Foreign and Turkish psychologists exchanged their experiences on mental health of migrant youth

Within the project, of which Association for Solidarity with Asylum Seekers and Migrants (ASAM) is a Turkish partner, psychologists and social service employees working in six different countries in the field of migration came to Turkey. During the meetings that were held, foreign experts shared their respective experiences with their Turkish colleagues.

Social service experts practicing in the field of migration in Poland, Greece, Italy, Bulgaria, Hungary and Germany came to Turkey for a training seminar both to share their experiences and to get familiar with the related knowledge in Turkey. Having come to Turkey in scope of the “Exchange and Learning for Psychologists  and Social Workers: Integration of Youths with Migration Background Project”, of which Association for Solidarity with Asylum Seekers and Migrants (ASAM) is the Turkish partner, 15 psychologists and social service experts were informed about the works undertaken and psychosocial support services provided by ASAM in relation to mental health of asylum seekers, and also ASAM’s related experiences were shared and the importance of inclusive and integrated services for integration was explained.

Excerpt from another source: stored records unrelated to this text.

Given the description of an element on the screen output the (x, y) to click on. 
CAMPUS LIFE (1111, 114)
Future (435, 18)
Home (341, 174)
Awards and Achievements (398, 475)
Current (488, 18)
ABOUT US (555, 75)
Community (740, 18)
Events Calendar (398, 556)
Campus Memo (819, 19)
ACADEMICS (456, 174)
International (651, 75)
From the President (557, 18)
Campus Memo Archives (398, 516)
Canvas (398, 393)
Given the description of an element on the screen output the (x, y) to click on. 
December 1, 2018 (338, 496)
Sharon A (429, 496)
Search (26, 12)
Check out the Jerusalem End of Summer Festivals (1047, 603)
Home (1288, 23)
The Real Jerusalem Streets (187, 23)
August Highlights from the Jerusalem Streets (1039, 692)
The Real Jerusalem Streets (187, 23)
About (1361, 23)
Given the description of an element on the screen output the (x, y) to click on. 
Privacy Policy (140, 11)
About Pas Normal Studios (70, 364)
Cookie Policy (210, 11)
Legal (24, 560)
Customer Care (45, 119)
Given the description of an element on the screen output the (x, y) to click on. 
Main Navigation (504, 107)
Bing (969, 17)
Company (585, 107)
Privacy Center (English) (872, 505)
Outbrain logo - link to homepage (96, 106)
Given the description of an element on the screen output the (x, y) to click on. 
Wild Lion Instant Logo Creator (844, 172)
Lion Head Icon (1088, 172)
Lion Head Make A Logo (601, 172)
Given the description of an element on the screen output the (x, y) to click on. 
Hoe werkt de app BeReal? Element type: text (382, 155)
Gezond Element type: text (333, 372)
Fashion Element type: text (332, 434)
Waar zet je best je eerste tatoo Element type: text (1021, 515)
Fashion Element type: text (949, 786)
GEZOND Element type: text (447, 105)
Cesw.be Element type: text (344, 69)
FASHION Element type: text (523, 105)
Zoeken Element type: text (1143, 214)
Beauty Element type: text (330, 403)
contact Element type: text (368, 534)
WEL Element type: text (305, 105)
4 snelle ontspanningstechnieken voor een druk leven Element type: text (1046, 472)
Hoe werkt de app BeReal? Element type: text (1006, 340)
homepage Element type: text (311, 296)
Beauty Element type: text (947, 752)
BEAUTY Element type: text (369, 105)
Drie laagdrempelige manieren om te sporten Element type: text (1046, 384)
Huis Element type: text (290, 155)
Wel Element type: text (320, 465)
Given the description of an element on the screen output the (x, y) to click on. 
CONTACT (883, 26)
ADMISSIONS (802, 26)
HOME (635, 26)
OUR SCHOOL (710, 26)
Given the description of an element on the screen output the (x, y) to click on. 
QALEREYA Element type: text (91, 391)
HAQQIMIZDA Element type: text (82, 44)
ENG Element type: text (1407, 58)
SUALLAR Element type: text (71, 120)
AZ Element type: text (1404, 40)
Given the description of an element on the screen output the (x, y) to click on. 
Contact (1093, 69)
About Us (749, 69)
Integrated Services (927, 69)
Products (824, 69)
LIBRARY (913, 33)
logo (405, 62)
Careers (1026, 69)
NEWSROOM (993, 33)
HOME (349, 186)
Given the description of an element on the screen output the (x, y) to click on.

As part of the training, the psychologists and social service experts paid a visit to ASAM offices. During the meetings held, the experts were informed about the works done in the field of mental health and psychosocial support in Turkey, the country hosting the largest number of asylum seekers in the world, and they shared the experiences of their respective countries. ASAM Deputy General Coordinator Ayşegül Yalçın Eriş stated, “Studies show that incidence of traumatic experiences and depression is higher in asylum seekers and migrants in Europe than in the general population. There is only a limited number of studies as regards the link between the mental health of migrants and their integration into life in their country of residence. In some countries, migrants and asylum seekers might have quite limited access to mental health support. Turkey’s experience and knowledge in the regard is of significant importance. With this project, it is aimed to learn by exchanging experiences gained and good practices developed in various processes in different countries.”